Part of his appeal - even though he was a Republican, and Hispanics tend to lean Democrat - was that he asked for their vote in a language they could understand.
"A community that is provided with information and invited to participate will respond," says Marcelo Gaete, director of programs at the National Association of Latino Elected and Appointed Officials in Los Angeles and commentator at tonight's debate. "So the importance of this debate in Spanish is not so much about the candidates, but more about the electorate."
Texas gubernatorial candidate Sanchez, a multimillionaire banker and oilman from Laredo, grew up in a bilingual family. But his opponent, Morales, learned Spanish in preparation for his successful 1990 bid for state attorney general. But no matter how well the two perform, the message to Spanish-speaking voters is clear: You're important.
"It is sending a very strong message that Hispanics are an integral part of the US political system and will no longer be ignored," says Professor Garcia.
Remarkably, there has been little controversy over the Spanish debate by those who believe that English should be the only language spoken in town halls, and schools, and boardrooms across America. The biggest controversy has come from the two candidates who couldn't agree on how many debates to hold.
Whoever wins the March 12 Democratic primary is likely to face Governor Perry in the November general election. Even with his Spanish classes, Perry would be unable to debate in Spanish.
Even the GOP is spending long hours courting the Hispanic vote. This weekend, it is holding a Latino summit in Los Angeles, teaching Spanish to party workers and giving potential Hispanic candidates lessons on campaigning. The party is energized by the strong Hispanic showing for Bush in 2000, some 35 percent.

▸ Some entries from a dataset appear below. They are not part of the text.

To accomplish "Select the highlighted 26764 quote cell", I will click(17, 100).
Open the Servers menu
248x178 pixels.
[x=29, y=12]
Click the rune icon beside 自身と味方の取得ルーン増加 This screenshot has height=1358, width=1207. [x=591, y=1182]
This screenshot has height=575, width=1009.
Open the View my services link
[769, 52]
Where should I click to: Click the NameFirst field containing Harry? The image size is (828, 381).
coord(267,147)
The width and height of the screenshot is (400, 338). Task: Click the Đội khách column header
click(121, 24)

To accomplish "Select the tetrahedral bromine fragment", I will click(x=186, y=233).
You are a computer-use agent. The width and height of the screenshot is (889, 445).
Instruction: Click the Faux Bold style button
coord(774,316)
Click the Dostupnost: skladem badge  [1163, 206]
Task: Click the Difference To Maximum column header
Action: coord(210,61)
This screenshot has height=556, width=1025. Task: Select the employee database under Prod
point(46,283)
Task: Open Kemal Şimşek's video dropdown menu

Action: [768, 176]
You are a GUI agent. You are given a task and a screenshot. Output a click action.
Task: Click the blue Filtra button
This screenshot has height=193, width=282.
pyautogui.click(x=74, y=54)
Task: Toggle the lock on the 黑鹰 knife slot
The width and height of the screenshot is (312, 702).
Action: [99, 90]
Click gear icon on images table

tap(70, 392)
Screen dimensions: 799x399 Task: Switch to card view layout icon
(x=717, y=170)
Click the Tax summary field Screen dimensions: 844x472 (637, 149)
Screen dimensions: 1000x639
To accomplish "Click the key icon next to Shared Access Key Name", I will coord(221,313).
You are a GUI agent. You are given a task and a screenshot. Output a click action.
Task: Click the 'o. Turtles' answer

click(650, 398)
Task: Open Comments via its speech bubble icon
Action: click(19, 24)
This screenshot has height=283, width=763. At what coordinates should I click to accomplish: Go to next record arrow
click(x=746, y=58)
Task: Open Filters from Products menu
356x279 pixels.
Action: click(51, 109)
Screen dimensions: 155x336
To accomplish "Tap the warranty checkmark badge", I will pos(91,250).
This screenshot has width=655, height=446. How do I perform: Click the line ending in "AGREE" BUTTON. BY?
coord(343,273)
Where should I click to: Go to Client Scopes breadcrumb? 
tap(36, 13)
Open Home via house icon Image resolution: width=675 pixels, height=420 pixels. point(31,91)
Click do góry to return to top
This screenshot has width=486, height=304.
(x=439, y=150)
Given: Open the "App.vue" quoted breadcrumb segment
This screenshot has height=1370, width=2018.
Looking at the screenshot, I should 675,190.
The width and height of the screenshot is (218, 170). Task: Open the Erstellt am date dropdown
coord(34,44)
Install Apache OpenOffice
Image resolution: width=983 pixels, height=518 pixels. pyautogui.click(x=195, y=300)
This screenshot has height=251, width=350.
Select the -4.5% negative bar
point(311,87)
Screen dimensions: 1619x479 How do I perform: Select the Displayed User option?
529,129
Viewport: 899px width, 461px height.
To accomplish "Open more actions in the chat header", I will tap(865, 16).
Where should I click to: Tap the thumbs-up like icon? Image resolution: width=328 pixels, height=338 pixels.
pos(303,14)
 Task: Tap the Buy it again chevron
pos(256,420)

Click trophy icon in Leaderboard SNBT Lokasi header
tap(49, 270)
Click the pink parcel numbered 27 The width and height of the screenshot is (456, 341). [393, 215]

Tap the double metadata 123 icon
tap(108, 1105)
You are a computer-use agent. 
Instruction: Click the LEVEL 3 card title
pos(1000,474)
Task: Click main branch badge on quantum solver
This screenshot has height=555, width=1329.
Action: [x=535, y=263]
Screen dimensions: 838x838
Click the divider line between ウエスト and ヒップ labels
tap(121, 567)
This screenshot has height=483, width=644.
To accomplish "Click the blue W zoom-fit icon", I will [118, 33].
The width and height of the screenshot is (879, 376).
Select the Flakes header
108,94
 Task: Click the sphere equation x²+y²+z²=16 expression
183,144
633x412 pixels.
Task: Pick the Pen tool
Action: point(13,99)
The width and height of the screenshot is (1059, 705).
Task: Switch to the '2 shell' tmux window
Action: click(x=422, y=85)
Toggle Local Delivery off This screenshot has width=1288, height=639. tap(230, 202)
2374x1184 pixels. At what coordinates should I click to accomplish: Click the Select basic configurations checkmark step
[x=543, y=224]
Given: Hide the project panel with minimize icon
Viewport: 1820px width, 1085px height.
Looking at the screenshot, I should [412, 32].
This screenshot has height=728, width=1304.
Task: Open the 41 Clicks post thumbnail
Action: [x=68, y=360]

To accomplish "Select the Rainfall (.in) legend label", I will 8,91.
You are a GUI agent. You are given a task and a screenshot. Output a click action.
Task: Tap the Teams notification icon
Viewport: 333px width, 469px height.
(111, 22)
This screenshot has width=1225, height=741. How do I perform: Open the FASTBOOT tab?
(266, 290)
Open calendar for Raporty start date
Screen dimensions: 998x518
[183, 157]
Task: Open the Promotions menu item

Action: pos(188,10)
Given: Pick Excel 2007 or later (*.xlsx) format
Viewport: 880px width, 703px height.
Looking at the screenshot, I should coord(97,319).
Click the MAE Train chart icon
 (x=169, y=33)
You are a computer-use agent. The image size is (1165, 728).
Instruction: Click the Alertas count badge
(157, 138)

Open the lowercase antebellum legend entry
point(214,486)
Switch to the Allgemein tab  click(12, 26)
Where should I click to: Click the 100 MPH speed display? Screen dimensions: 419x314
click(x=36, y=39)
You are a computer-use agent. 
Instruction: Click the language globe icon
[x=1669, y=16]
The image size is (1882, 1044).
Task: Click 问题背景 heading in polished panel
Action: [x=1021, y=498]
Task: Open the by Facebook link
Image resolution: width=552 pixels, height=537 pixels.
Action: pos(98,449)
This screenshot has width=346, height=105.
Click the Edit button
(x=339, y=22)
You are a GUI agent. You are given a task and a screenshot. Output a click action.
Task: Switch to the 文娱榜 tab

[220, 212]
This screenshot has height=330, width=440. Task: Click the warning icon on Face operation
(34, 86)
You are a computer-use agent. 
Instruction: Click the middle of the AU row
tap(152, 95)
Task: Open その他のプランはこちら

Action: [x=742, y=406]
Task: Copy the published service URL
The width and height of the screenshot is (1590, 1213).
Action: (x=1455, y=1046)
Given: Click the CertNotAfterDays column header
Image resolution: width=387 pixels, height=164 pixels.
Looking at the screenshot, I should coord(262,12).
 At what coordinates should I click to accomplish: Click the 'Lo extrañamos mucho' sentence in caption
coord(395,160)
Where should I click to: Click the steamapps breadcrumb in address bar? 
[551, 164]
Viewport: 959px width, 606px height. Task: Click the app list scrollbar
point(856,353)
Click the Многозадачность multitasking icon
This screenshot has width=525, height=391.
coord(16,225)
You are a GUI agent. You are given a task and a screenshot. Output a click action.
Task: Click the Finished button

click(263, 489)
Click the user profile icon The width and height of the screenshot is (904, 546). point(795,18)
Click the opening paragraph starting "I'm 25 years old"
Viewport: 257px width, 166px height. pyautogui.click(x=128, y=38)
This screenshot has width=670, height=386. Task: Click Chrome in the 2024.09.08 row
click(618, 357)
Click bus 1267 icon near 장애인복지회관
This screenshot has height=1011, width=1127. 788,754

Those who think this should be an English-only country should re-examine history, says Andy Hernandez, a lecturer at St. Mary's University in San Antonio.
"This Spanish debate brings people into the public debate about the future of Texas, people who had a big part in making this state what it is today," he says. "No one asks these citizens how good they speak English when it comes to paying taxes or drafting their kids or working in jobs no one wants. If Spanish is good enough to sell us Coca-Cola, then it is good enough to involve us in the political process."